(TO DO): The line that contains "You are a computer-use agent. 750x924 pixels." marks the start. Please set it down, with every later line of the data, exactly and without pictures.

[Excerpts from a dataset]
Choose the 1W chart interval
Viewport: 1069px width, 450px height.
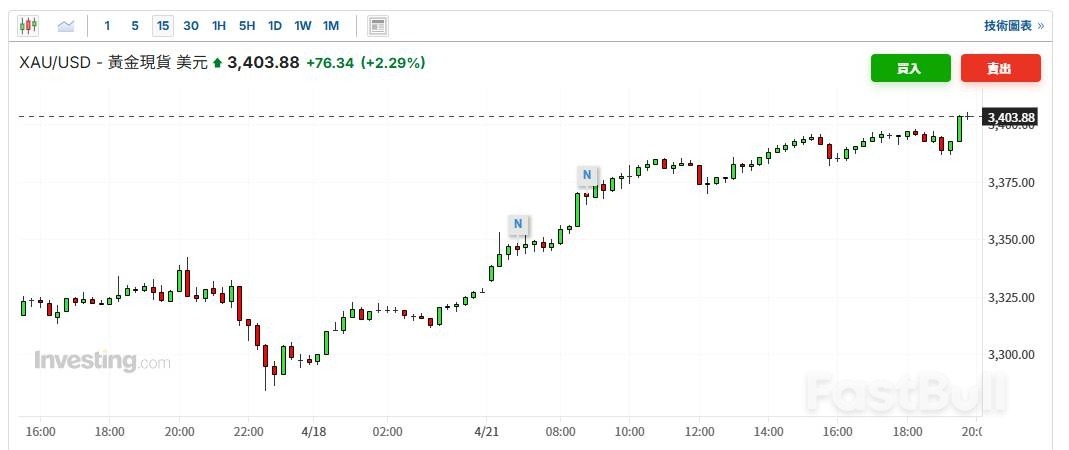pos(303,26)
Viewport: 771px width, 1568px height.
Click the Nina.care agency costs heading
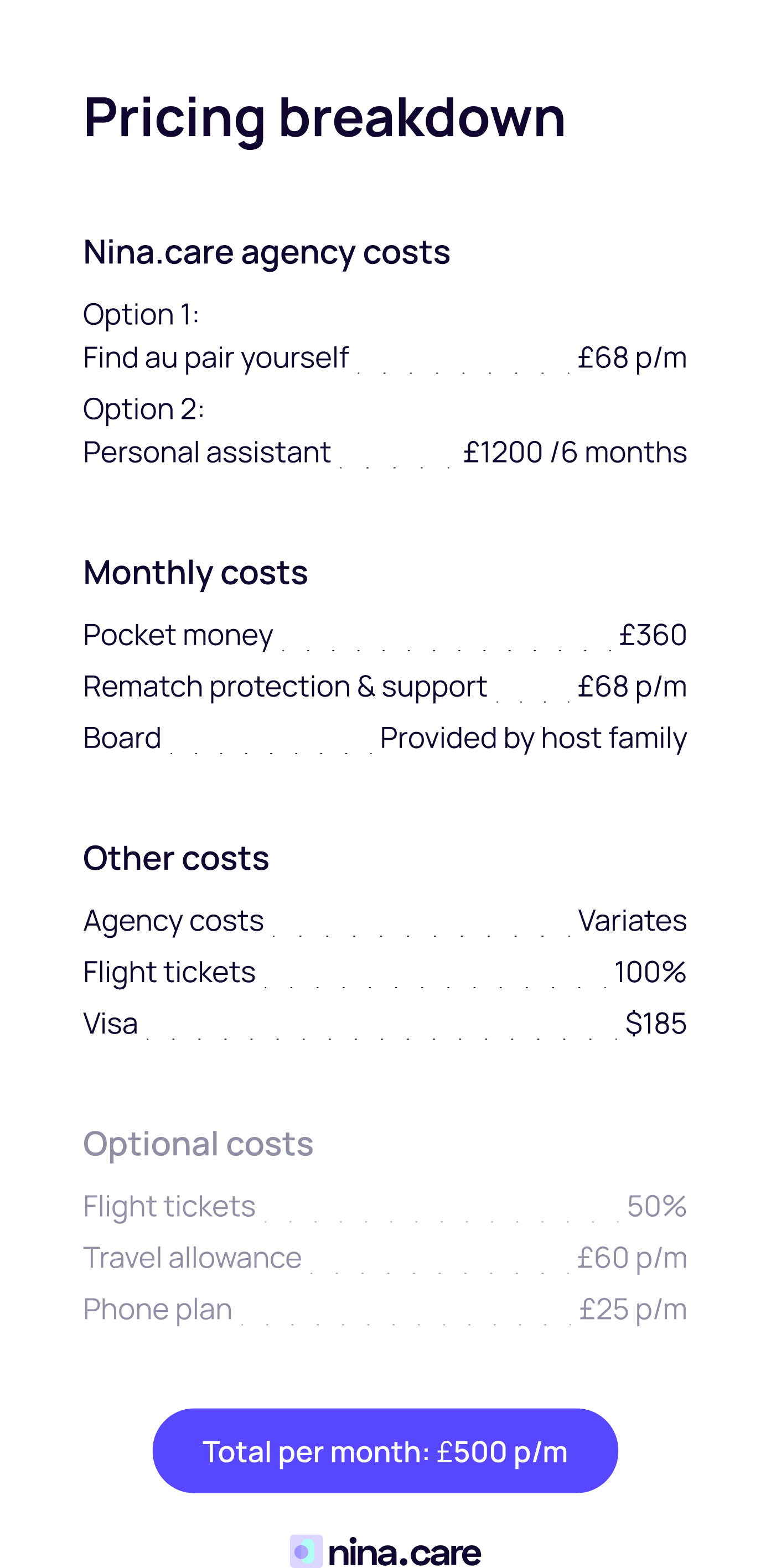point(266,252)
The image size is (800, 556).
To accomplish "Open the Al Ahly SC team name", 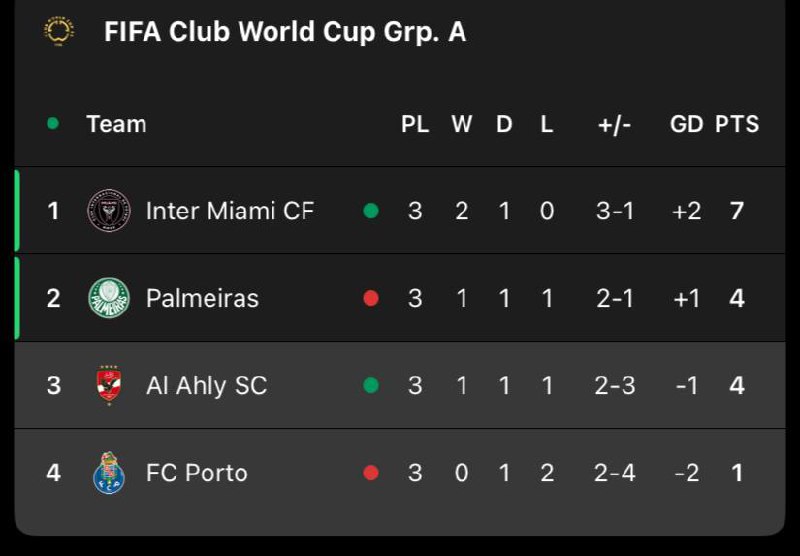I will pos(207,386).
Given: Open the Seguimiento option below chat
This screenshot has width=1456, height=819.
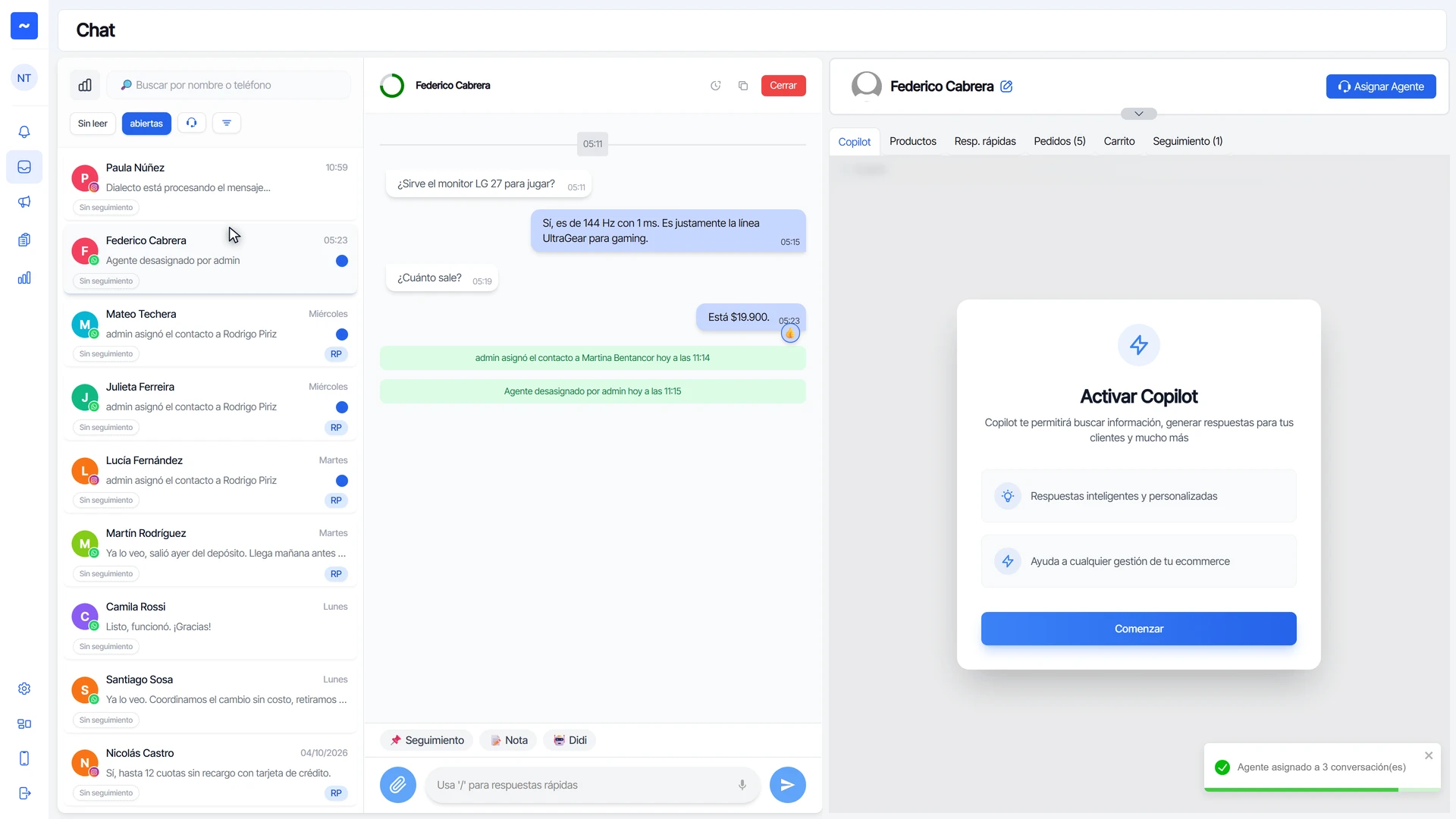Looking at the screenshot, I should [427, 740].
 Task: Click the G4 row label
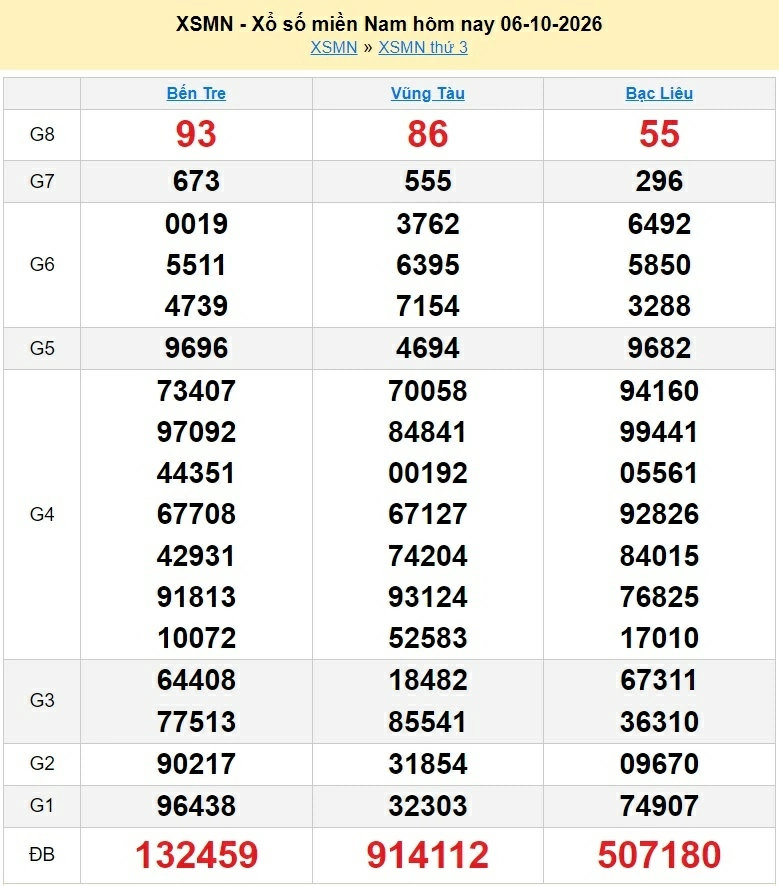click(x=42, y=514)
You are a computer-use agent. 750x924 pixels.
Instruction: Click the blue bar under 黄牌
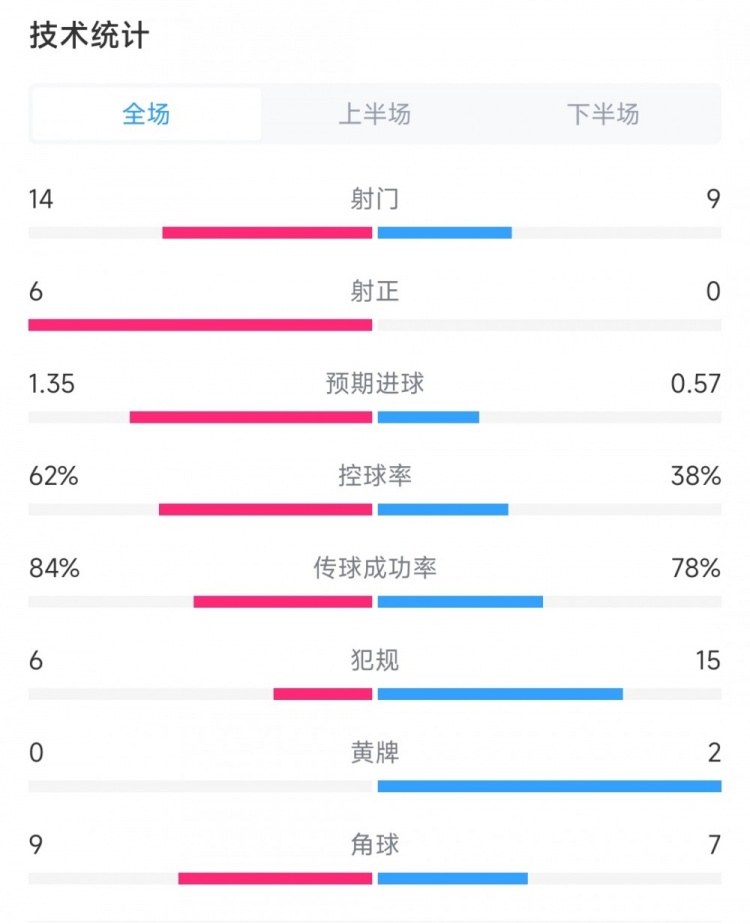click(549, 786)
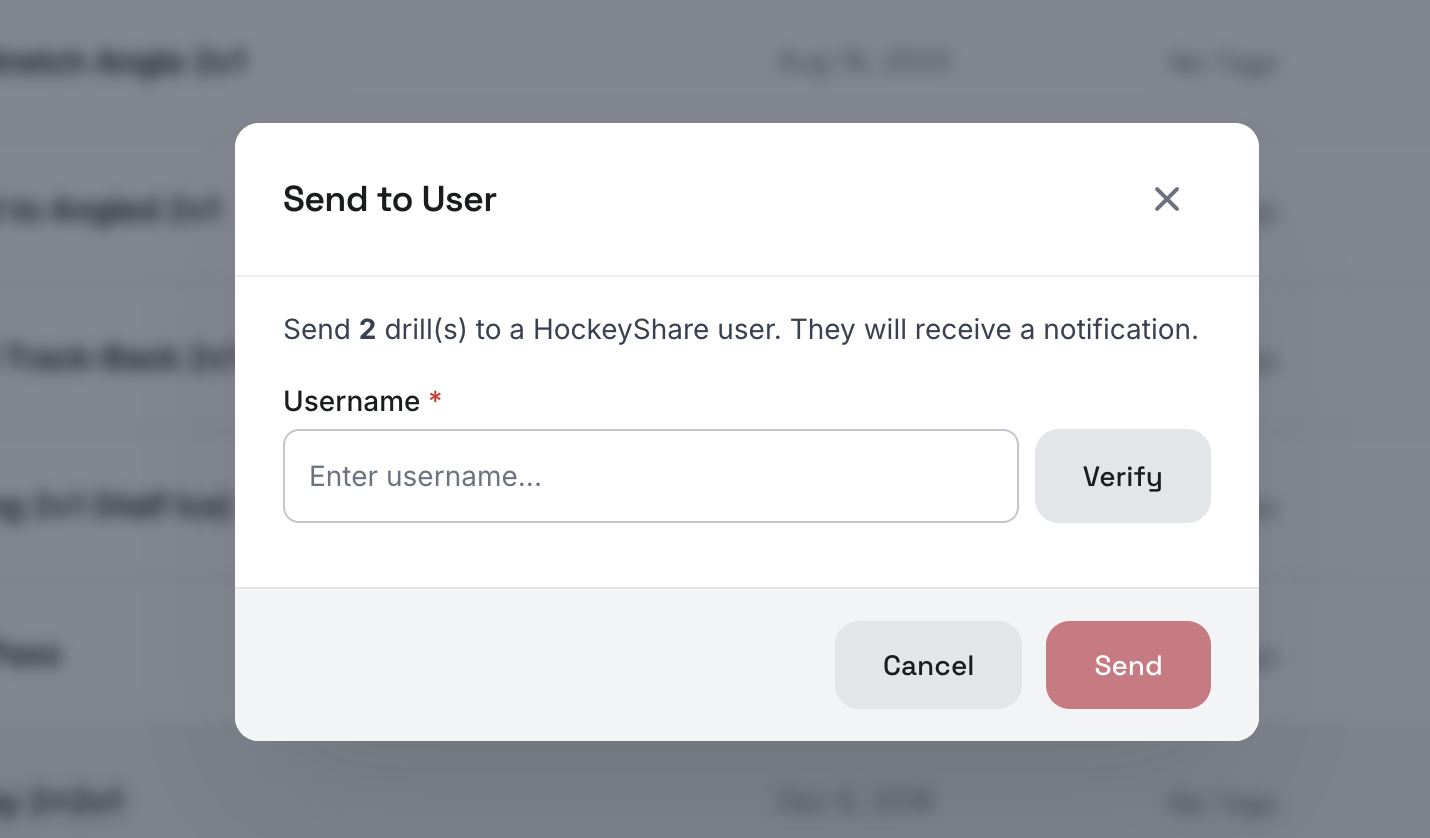Click the HockeyShare notification description text
The height and width of the screenshot is (838, 1430).
click(x=741, y=329)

(SOLVED EXERCISE):
You are a computer-use agent. 750x924 pixels.
Instruction: Click the blue bar under 黄牌
click(549, 786)
Click the HockeyShare notification description text
The height and width of the screenshot is (838, 1430).
click(x=741, y=329)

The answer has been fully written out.